== Work instructions ==
Word-for-word transcription is needed for all of the entries.

Dataset entries
########

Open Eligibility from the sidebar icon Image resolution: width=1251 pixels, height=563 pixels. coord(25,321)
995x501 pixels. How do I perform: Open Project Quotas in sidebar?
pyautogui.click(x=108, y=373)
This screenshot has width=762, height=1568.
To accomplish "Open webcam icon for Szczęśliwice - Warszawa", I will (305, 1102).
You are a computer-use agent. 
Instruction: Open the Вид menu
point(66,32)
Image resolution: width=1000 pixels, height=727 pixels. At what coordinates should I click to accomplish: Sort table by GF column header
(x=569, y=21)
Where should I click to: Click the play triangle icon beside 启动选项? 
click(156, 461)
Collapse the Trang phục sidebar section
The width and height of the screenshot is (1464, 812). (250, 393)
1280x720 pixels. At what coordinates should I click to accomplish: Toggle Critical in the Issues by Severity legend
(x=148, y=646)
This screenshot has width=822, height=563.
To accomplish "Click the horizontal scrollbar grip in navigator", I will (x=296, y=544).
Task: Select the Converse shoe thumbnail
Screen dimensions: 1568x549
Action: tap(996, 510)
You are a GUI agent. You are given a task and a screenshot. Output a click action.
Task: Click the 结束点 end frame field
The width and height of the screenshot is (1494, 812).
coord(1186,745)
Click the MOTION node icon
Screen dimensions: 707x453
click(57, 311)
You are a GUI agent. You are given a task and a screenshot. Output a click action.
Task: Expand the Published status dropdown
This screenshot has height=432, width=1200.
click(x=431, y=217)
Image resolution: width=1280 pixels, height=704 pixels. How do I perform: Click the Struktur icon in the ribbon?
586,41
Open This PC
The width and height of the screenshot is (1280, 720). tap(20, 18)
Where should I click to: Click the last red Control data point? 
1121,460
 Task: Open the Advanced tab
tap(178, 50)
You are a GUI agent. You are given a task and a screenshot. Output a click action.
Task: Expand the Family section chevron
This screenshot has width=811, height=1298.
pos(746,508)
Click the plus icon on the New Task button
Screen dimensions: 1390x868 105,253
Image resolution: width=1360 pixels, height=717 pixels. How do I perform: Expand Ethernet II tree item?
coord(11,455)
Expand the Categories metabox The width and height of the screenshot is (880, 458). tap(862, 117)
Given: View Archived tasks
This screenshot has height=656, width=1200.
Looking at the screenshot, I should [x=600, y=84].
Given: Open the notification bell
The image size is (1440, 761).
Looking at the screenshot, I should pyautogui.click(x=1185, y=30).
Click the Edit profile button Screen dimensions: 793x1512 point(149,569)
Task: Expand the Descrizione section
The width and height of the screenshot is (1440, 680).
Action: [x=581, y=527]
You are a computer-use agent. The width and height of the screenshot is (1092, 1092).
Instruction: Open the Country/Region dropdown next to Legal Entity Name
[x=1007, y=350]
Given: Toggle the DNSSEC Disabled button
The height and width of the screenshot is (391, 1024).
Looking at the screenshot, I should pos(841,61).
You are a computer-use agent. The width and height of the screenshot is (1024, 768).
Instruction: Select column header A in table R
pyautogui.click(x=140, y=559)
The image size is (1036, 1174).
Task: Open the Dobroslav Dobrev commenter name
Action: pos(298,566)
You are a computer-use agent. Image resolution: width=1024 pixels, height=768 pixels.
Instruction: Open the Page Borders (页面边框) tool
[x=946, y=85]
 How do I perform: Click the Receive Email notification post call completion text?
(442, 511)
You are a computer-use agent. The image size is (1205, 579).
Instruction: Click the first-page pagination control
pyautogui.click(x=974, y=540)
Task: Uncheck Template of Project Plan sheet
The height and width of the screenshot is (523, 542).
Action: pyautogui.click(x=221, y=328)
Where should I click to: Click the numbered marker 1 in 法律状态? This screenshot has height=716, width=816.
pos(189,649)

########

== Result of this exercise ==
Open Eligibility from the sidebar icon Image resolution: width=1251 pixels, height=563 pixels. coord(25,321)
995x501 pixels. How do I perform: Open Project Quotas in sidebar?
pyautogui.click(x=108, y=373)
This screenshot has width=762, height=1568.
To accomplish "Open webcam icon for Szczęśliwice - Warszawa", I will (305, 1102).
You are a computer-use agent. 
Instruction: Open the Вид menu
point(66,32)
Image resolution: width=1000 pixels, height=727 pixels. At what coordinates should I click to accomplish: Sort table by GF column header
(x=569, y=21)
Where should I click to: Click the play triangle icon beside 启动选项? 
click(156, 461)
Collapse the Trang phục sidebar section
The width and height of the screenshot is (1464, 812). (250, 393)
1280x720 pixels. At what coordinates should I click to accomplish: Toggle Critical in the Issues by Severity legend
(x=148, y=646)
This screenshot has width=822, height=563.
To accomplish "Click the horizontal scrollbar grip in navigator", I will (x=296, y=544).
Task: Select the Converse shoe thumbnail
Screen dimensions: 1568x549
Action: tap(996, 510)
You are a GUI agent. You are given a task and a screenshot. Output a click action.
Task: Click the 结束点 end frame field
The width and height of the screenshot is (1494, 812).
coord(1186,745)
Click the MOTION node icon
Screen dimensions: 707x453
click(57, 311)
You are a GUI agent. You are given a task and a screenshot. Output a click action.
Task: Expand the Published status dropdown
This screenshot has height=432, width=1200.
click(x=431, y=217)
Image resolution: width=1280 pixels, height=704 pixels. How do I perform: Click the Struktur icon in the ribbon?
586,41
Open This PC
The width and height of the screenshot is (1280, 720). tap(20, 18)
Where should I click to: Click the last red Control data point? 
1121,460
 Task: Open the Advanced tab
tap(178, 50)
You are a GUI agent. You are given a task and a screenshot. Output a click action.
Task: Expand the Family section chevron
This screenshot has width=811, height=1298.
pos(746,508)
Click the plus icon on the New Task button
Screen dimensions: 1390x868 105,253
Image resolution: width=1360 pixels, height=717 pixels. How do I perform: Expand Ethernet II tree item?
coord(11,455)
Expand the Categories metabox The width and height of the screenshot is (880, 458). tap(862, 117)
Given: View Archived tasks
This screenshot has height=656, width=1200.
Looking at the screenshot, I should [x=600, y=84].
Given: Open the notification bell
The image size is (1440, 761).
Looking at the screenshot, I should pyautogui.click(x=1185, y=30).
Click the Edit profile button Screen dimensions: 793x1512 point(149,569)
Task: Expand the Descrizione section
The width and height of the screenshot is (1440, 680).
Action: [x=581, y=527]
You are a computer-use agent. The width and height of the screenshot is (1092, 1092).
Instruction: Open the Country/Region dropdown next to Legal Entity Name
[x=1007, y=350]
Given: Toggle the DNSSEC Disabled button
The height and width of the screenshot is (391, 1024).
Looking at the screenshot, I should pos(841,61).
You are a computer-use agent. The width and height of the screenshot is (1024, 768).
Instruction: Select column header A in table R
pyautogui.click(x=140, y=559)
The image size is (1036, 1174).
Task: Open the Dobroslav Dobrev commenter name
Action: pos(298,566)
You are a computer-use agent. Image resolution: width=1024 pixels, height=768 pixels.
Instruction: Open the Page Borders (页面边框) tool
[x=946, y=85]
 How do I perform: Click the Receive Email notification post call completion text?
(442, 511)
You are a computer-use agent. The image size is (1205, 579).
Instruction: Click the first-page pagination control
pyautogui.click(x=974, y=540)
Task: Uncheck Template of Project Plan sheet
The height and width of the screenshot is (523, 542).
Action: pyautogui.click(x=221, y=328)
Where should I click to: Click the numbered marker 1 in 法律状态? This screenshot has height=716, width=816.
pos(189,649)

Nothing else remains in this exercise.